Copilot didn’t win because it was right more often. It won because of how it was wrong--and how users adapted. The team noticed people using comments to program. Writing in Spanish. Asking for help mid-line. These weren’t test results. They were emergent behaviors.
And the team responded not with a pivot, but with iteration. “We value the learning loop or like your innovation velocity through that.” They ran three experiments a week, not because they had to, but because they wanted to. Each failure narrowed the path to what worked.
The real breakthrough? “Fill in the middle.” Most code isn’t written at the end of a line. It’s edited in the middle. That insight didn’t come from a roadmap. It came from watching people struggle. From failing. From learning.
And that’s the final layer: expertise matters. Rodriguez is clear--this wasn’t just about iteration. “You do need expertise in developer tools.” Fast learning amplifies good taste.

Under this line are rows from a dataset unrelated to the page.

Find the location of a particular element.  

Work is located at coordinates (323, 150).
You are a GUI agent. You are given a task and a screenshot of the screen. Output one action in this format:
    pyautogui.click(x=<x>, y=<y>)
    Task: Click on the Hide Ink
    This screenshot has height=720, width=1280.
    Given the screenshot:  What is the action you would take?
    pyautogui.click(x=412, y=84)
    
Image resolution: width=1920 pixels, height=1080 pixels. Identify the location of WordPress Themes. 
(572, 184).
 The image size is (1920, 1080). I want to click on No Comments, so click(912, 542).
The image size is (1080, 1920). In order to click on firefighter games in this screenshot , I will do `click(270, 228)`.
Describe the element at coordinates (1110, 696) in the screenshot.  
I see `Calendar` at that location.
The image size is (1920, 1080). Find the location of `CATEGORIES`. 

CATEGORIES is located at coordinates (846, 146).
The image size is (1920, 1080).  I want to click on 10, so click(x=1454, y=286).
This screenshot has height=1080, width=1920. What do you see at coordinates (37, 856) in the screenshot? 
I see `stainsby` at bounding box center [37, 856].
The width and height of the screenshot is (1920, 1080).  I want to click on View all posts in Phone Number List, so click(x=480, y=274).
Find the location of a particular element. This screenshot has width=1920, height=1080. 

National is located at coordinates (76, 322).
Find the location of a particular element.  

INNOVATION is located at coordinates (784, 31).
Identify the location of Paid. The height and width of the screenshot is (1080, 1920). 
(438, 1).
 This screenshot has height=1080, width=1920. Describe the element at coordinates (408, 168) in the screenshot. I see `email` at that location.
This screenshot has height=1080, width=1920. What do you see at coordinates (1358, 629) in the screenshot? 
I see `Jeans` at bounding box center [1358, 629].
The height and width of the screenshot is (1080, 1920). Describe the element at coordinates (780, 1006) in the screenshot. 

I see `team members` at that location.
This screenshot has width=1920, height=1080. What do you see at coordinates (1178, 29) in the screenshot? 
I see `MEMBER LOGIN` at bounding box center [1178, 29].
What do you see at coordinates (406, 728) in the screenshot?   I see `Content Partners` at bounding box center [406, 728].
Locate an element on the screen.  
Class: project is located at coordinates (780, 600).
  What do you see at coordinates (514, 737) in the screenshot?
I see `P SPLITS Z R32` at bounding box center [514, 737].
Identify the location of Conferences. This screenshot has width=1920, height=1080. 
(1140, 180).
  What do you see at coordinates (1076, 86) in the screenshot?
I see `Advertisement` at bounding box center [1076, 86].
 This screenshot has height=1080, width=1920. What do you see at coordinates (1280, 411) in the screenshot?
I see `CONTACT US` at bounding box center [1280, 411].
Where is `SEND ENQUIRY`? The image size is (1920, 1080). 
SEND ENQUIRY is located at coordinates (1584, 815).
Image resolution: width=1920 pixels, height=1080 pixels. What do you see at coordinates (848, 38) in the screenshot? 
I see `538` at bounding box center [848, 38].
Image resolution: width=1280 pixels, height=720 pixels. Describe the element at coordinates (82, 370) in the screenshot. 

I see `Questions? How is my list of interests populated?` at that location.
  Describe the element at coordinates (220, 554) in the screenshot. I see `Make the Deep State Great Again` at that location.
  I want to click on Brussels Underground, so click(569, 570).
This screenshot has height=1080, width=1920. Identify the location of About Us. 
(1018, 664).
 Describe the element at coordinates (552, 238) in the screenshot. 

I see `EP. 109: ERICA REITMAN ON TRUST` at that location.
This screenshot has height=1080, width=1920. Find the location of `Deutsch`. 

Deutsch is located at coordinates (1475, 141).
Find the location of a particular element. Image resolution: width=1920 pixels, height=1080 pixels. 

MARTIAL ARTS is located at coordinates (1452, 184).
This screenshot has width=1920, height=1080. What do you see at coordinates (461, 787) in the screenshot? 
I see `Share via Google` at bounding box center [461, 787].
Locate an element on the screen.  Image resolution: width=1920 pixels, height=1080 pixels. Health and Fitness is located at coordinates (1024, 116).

Without it, you’re just failing faster in the wrong direction.
The consequence? Copilot didn’t just become a product. It became a new way of programming. And because the team was willing to sit with discomfort--low acceptance rates, unclear ROI, ambiguous metrics--they got to a place others couldn’t. Not because they were smarter. Because they were willing to be uncomfortable longer.
Key Action Items
- Stop training for behavior change--start modeling it. Leadership repetition isn’t optional. If you haven’t said it 40 times, it hasn’t sunk in. Make experimentation part of every review, every all-hands, every 1:1.
- Publicly own your failures. Use all-hands meetings to share when you were wrong and what you learned. This isn’t humility--it’s system design. It lowers the cost of risk for your team.
- Adopt the 70/20/10 portfolio framework. Allocate resources across sure bets, strategic bets, and venture bets. Adjust the mix based on market disruption. Protect time for learning.
- Measure outcomes, not just outputs. If a product feels magical but has low acceptance, dig deeper. Don’t kill innovation because it breaks your current metrics.
- Run at least 2--3 experiments per week on high-uncertainty problems. Speed up the learning loop. Reward learning velocity, not just delivery. This pays off in 12--18 months.
- Share unfinished thinking early. Circulate “skeleton docs” before plans are locked. Give teams time to do discovery before commitments are made.
- Invest in domain expertise. Fast iteration amplifies taste. Without deep user understanding, you’ll optimize the wrong things. This is a long-term moat--start now.